= Dependent adult =

Non-senior citizens (18-64) who require assistance in their day-to-day lives

Dependent adults are adults who are not senior citizens but who need assistance in their day-to-day life. Activities that require assistance include normal activities including but not limited to showering or getting out of bed. Dependent adults have special rights and protections from abuse. After the age of 64, a person who might otherwise be considered a dependent adult is afforded other rights and protections as a senior citizen or elder. Laws regulating dependent adult abuse are very similar or identical to those governing elder abuse.

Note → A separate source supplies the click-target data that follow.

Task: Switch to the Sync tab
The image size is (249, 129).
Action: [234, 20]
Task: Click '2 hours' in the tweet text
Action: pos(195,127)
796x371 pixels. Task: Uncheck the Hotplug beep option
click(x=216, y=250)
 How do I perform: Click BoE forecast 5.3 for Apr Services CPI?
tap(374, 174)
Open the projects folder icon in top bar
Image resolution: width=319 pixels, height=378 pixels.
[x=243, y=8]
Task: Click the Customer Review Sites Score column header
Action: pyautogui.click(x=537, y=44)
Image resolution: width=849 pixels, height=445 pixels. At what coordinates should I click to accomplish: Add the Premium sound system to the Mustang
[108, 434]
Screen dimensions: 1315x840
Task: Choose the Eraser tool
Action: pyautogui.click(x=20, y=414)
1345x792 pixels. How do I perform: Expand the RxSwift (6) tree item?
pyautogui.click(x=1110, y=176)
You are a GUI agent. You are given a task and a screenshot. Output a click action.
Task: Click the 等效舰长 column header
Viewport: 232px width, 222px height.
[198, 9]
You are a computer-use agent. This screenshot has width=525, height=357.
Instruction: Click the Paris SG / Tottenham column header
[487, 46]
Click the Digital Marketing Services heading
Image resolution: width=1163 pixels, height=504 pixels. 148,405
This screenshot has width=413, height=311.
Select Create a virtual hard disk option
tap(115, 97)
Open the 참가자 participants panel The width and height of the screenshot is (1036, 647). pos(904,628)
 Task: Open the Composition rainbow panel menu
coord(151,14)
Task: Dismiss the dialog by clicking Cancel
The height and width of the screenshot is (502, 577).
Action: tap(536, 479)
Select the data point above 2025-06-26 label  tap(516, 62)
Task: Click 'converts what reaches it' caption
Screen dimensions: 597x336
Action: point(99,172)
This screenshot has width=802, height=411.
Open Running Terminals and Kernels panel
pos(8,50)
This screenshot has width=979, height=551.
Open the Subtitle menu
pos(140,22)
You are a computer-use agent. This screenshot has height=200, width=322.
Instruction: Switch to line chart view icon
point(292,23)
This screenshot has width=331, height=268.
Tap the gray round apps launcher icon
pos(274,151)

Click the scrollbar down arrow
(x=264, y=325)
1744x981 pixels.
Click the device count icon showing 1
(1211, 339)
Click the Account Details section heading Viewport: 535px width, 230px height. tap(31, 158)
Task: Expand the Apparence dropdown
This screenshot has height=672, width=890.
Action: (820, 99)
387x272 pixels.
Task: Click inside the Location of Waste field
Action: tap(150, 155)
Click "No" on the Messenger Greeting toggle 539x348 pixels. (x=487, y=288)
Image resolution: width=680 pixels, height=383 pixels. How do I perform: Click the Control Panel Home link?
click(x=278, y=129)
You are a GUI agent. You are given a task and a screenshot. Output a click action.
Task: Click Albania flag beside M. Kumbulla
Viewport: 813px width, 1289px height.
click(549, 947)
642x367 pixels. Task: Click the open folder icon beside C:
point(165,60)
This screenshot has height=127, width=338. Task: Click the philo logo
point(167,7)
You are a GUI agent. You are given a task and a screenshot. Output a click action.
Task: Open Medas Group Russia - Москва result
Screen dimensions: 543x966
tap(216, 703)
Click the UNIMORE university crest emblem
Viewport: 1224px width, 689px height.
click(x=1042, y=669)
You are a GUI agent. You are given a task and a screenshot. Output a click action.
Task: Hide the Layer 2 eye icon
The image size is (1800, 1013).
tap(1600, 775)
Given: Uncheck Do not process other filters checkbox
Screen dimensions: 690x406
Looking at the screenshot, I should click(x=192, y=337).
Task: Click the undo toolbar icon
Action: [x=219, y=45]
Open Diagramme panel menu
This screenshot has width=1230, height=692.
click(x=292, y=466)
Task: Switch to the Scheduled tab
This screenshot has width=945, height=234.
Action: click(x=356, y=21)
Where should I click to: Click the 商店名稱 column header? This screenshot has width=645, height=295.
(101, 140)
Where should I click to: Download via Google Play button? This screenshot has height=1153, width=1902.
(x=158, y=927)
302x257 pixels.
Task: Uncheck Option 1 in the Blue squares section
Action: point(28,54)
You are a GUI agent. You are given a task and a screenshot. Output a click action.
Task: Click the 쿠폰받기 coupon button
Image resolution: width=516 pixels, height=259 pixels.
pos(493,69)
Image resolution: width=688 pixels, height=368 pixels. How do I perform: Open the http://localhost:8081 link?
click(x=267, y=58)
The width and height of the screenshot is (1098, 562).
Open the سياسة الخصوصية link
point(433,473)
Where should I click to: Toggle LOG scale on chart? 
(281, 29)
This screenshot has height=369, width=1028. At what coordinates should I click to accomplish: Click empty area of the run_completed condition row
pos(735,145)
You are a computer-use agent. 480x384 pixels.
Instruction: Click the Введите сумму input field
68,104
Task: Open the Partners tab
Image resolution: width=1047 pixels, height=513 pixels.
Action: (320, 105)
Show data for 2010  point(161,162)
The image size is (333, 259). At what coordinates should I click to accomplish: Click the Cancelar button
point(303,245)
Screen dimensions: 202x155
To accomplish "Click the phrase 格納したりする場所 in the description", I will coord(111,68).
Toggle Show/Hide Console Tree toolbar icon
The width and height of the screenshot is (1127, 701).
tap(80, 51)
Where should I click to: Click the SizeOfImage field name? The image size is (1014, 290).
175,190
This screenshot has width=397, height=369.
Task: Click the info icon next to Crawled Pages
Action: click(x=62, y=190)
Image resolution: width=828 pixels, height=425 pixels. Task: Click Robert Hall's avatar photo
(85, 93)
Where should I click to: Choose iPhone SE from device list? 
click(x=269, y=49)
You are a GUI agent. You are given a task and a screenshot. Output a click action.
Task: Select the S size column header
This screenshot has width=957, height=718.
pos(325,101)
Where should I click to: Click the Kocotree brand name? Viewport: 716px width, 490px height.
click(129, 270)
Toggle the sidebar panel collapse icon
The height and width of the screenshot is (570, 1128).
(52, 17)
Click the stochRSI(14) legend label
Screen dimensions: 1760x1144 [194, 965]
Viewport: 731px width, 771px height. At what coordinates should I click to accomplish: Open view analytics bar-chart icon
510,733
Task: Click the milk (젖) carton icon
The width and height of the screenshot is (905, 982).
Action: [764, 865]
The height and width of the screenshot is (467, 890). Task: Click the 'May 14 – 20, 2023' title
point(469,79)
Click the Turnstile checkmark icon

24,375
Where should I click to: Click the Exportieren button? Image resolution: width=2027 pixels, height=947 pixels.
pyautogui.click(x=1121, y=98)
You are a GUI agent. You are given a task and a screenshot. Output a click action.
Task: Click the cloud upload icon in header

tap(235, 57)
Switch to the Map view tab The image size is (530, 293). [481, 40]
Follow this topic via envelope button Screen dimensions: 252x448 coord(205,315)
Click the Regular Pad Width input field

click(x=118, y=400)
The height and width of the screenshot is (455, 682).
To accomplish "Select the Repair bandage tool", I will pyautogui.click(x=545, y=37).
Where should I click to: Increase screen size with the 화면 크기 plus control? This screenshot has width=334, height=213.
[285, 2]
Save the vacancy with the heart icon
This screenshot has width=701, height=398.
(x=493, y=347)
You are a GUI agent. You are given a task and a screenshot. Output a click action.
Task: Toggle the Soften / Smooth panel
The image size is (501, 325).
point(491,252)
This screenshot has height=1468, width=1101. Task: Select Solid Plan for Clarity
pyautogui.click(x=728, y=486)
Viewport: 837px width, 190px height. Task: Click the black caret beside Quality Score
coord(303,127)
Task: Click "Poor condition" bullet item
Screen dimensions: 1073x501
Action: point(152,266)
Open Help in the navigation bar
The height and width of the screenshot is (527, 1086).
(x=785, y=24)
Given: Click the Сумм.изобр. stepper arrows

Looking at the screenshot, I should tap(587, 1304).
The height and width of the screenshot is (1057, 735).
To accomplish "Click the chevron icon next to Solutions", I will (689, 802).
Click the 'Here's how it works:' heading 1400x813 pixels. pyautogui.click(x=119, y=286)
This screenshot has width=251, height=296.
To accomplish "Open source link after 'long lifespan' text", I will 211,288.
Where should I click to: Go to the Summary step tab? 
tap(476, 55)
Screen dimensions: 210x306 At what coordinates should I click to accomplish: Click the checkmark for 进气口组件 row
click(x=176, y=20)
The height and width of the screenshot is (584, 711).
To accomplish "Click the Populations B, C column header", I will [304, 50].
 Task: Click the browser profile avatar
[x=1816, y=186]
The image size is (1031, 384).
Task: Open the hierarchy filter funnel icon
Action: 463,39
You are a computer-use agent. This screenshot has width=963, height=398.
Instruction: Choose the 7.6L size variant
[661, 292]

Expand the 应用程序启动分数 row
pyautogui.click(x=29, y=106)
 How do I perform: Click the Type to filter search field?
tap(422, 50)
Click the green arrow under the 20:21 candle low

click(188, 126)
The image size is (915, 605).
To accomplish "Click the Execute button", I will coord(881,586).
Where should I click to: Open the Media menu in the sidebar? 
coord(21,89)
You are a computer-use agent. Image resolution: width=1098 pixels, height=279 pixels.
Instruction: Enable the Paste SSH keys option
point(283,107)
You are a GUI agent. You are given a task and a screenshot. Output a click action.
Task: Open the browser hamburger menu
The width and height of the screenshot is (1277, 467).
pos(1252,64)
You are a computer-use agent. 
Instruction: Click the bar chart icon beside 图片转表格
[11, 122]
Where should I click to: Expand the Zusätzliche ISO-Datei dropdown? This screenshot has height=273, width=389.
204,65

The definition is similar from state to state. California Welfare and Institutions Code Section 15610.23 defines a dependent adult as:

(a) 'Dependent adult' means any person between the ages of 18 and 64 years who resides in this state and who has physical or mental limitations that restrict his or her ability to carry out normal activities or to protect his or her rights, including, but not limited to, persons who have physical or developmental disabilities, or whose physical or developmental abilities have diminished because of age.

(b) 'Dependent adult' includes any person between the ages of 18 and 64 years who is admitted as an inpatient to a 24-hour facility, as defined in Sections 1250, 1250.2, and 1250.3 of the Health and Safety Code.
The state of California gives two primary protections to dependent adults which include:

1. Any physical, emotional, or sexual abuse – including trauma inflicted by negligent conduct – can constitute a violation of California laws protecting the elderly and those with disabilities. Those found to have inflicted abuse upon an elder or disabled person not only face possible civil and criminal penalties, but the victim of the abuse can also seek to recover damages inflicted upon them, including the pain and suffering they have experienced.

2. Dependent adults are protected from unexpected transfers of property or assets to individuals who might exert undue influence over them. This includes caregivers, those who marry them, and individuals responsible for drafting or transcribing a will, trust, or similar "instrument" of estate transfer.